Could You One Day Wine and Dine Your Cold Sores -- to Death?

From the WebMD Archives

Sept. 19, 2000 (Toronto) -- A chemical related to an active ingredient of red wine stops the herpes virus in its tracks -- in the lab. If the compound, or its relatives, pan out in animal and human studies, it could one day offer an alternative to treat genital herpes and cold sores that resist the most common antiherpes drug, according to results presented here at a meeting of infectious disease specialists.

The compound, called stil-5, cripples the virus using a different strategy than the most common antiherpes drug, Zovirax (acyclovir). That means that it might work on virus strains that have developed resistance to current treatments.

Stil-5 almost completely stopped the virus from reproducing, co-author Mathew Lesniewski, tells WebMD. Lesniewski is a graduate student at Kent State University in Kent, Ohio. He worked with project leader John Docherty, PhD, of Northeastern Ohio Universities College of Medicine, and chemist Chun-che Tsai, PhD, of Kent State.

For years, people who suffered from genital herpes and cold sores had no recourse when the virus attacked. In the 1980s, drug researchers developed Zovirax, which stops the herpes viruses that cause these sores from reproducing, and recently other effective drugs have made it to the market. But herpes strains that withstand these drugs have begun to appear, prompting researchers to begin looking for alternatives.

"It's kind of a foot race, and you've got to stay ahead of the bug," Lesniewski says.

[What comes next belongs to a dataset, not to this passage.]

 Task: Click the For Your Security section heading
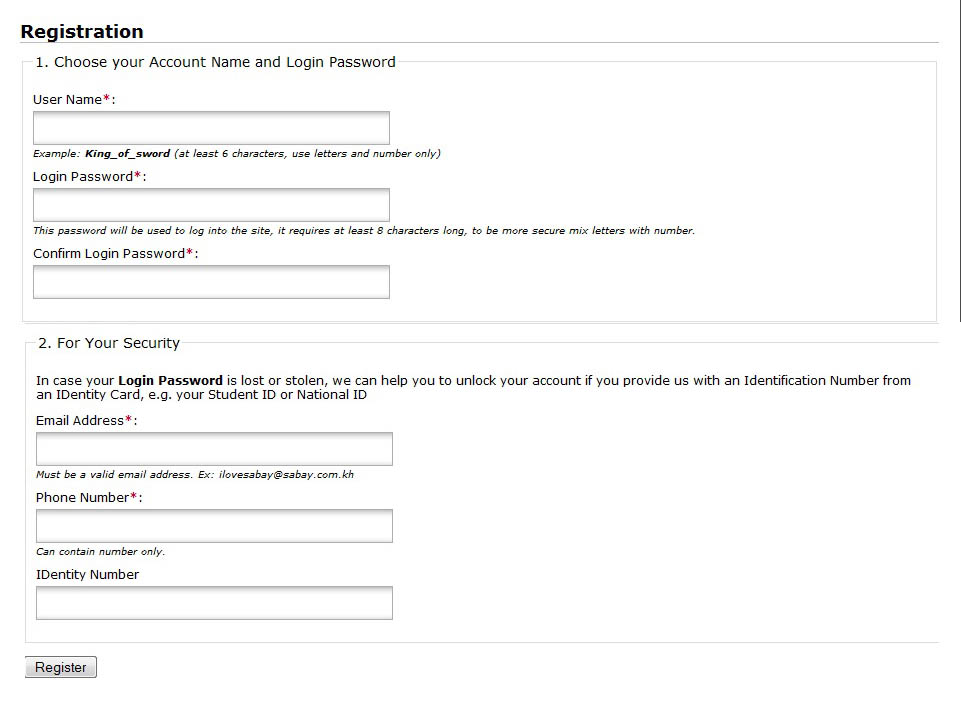[x=110, y=342]
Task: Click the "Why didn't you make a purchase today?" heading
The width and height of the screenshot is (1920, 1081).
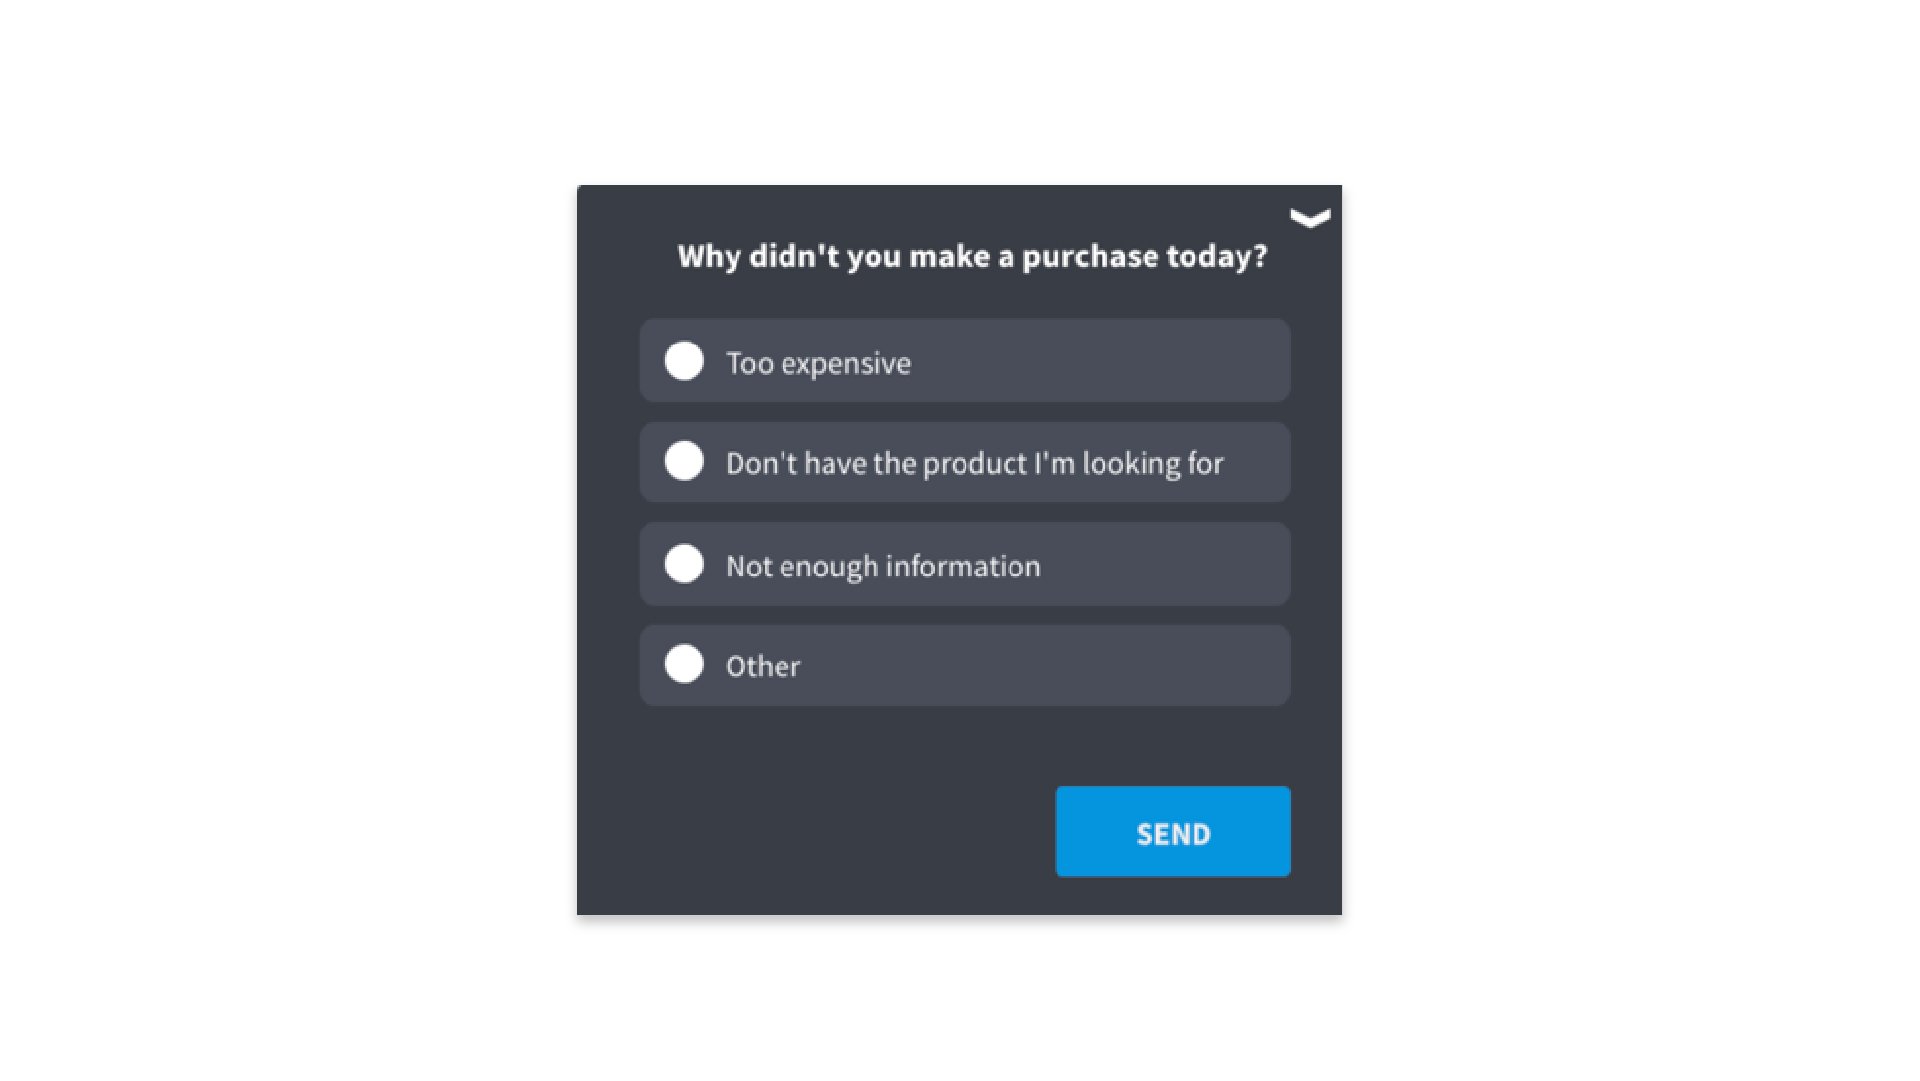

Last year, the Ohio team found that a compound from red wine called resveratrol blocks the herpes virus that causes cold sores from reproducing. Because resveratrol worked too weakly to make a good drug, the researchers began searching for chemical relatives that might be more potent.

The researchers then developed five related compounds and began testing them on the herpes virus. Of the five compounds, only stil-5 worked at low concentrations, Lesniewski says.

Further tests by the team showed that stil-5 did not kill cells and that it might be working by blocking a protein that sets virus reproduction in motion.

Next, the researchers hope to make related compounds that are even more potent than stil-5. "This will be our jumping-off point," Lesniewski tells WebMD.

The work is "intriguing," says Wayne Cheney, PhD, of ICN Pharmaceuticals in Costa Mesa, Calif. But he emphasizes that there's a long way to go, and it has to work as well as Zovirax. "If it's as potent as that, it would be great," he says. "Otherwise, it's not going to go."